The mechanism by which wages are supposed to equal skills (or, alternatively put, “labor productivity” or the “marginal product of labor”) is that workers who are paid less than what they’re worth present a profitable opportunity to alternative employers. They can be lured away from their existing job with the offer of slightly higher pay—enough to make the move worth their while, but leaving some of the gap between pay and productivity intact for the alternative “outside” employer to make a profit on the deal. In a competitive equilibrium, that gap gets competed away to zero and all workers with the same skills make the same salary, regardless of where they work.

I point to three separate pieces of evidence that labor markets are not competitive, and consequently, that workers’ skills don’t determine what they earn:

So if skills don’t explain why “essential” workers in the COVID-19 crisis get paid so little and those sitting at home diddling on Excel spreadsheets get paid so much, what does? I think a big part of the explanation is the erosion of the institutions that once improved workers’ standing and bargaining power vis a vis employers, while employers have commensurately gained power. Retail and service workers have been notoriously hard to unionize, and sectors where unions have historically lacked power have gained overall employment share. It’s hard to outsource service-sector labor overseas, but it’s not hard to threaten workers with domestic outsourcing: their replacement by less experienced, lower-paid workers should they make significant wage demands on their own.

Meanwhile sectors like grocery stores, hospitals, and nursing homes have undergone massive consolidation on the grounds that they would be more efficient if they were larger, and they’d therefore be able to charge consumers lower prices—workers be damned. That’s arguably the case in grocery stores—supply chains have been squeezed, while prices are low and workers and producers gain a miniscule fraction of every dollar spent by grocery shoppers. That reflects a tradeoff that prefers consumers over workers, at least in the short term. In healthcare, on the other hand, there’s no arguing with the reality that this country has the most inefficient healthcare system in the world. By far the highest expenditures, and terrible health outcomes to go with those. It’s impossible to say the status quo serves consumers at the expense of workers. Instead, the stakeholders who’ve benefited from the current system are the owners of powerful healthcare providers, the privileged executives who’ve figured out how to profit massively from an opaque system, and the employers on whom most of us are dependent for access to healthcare.
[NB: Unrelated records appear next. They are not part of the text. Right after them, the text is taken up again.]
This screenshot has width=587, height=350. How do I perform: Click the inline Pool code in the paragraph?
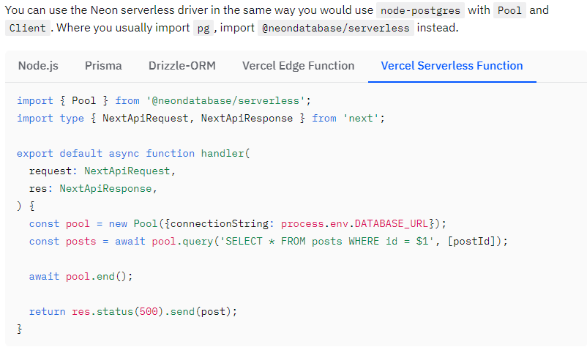[x=509, y=11]
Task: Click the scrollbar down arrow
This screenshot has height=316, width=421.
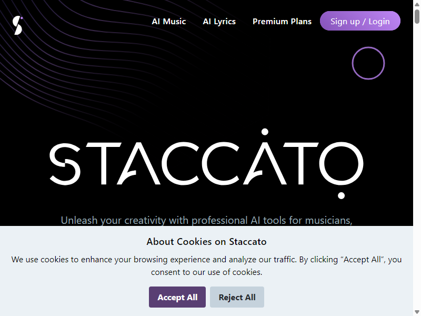Action: coord(417,312)
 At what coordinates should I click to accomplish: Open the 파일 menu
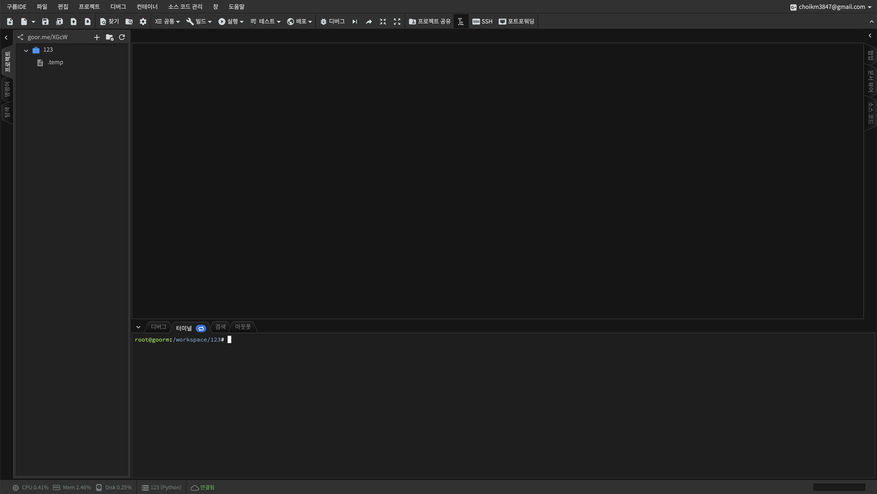(x=42, y=6)

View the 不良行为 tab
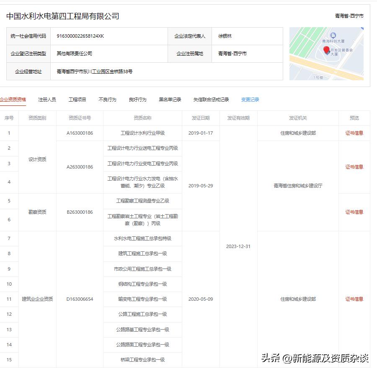point(108,99)

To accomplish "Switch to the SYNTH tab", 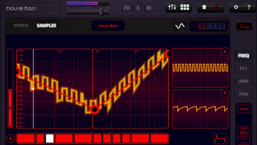I will coord(21,25).
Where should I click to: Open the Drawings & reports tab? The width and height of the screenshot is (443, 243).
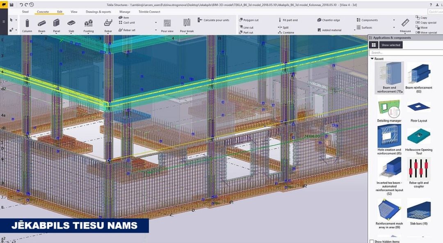pyautogui.click(x=98, y=12)
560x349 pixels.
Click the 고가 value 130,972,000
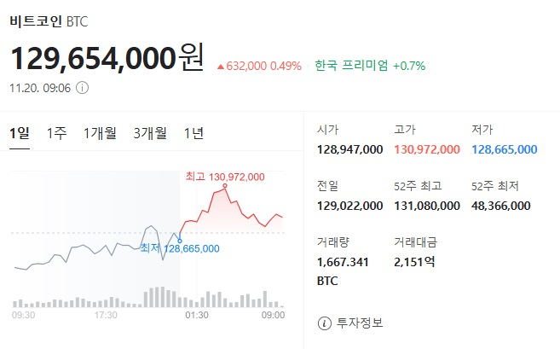pos(427,149)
That last element is seldom foregrounded in the health policy debate, but it should be central: American workers are paying through the nose for health insurance, in the form of lower wages and higher premiums for employer-provided health insurance. Does that mean they’re benefiting in the form of better care and better health? Absolutely not.

The United States isn’t unique in having terrible labor standards for low-wage workers. Germany lifted labor regulations in many sectors in the early 2000s, creating a dual-track labor market where precariously employed low-wage workers have no job stability and few entitlements to social insurance. The result is a large pool of dead-end jobs lacking traditional benefits, such that they recently enacted a statutory minimum wage for the first time in the country’s history. Previously, there had been de facto higher, collectively-bargained minimum wages by industry, when all workers were statutorily covered by collectively-bargained contracts. Brazil moved in the other direction under its previous Workers Party government: an increasingly regulated labor market, wherein workers are entitled to certain pay levels on the basis of their job title and experience. The result has been a reduction in earnings inequality as well as a significant reduction in poverty. Labor market regulations and collective bargaining tend to be egalitarian, because they remove the discretion to set pay (and conditions of work) from bosses and transfer them, in some degree, to workers. This, and not skills, is the reason for earnings inequality between workers, and the enormous discretion American bosses have to dictate take-it-or-leave-it terms to dependent workers is the core reason why our “essential” workforce is in such dire straits.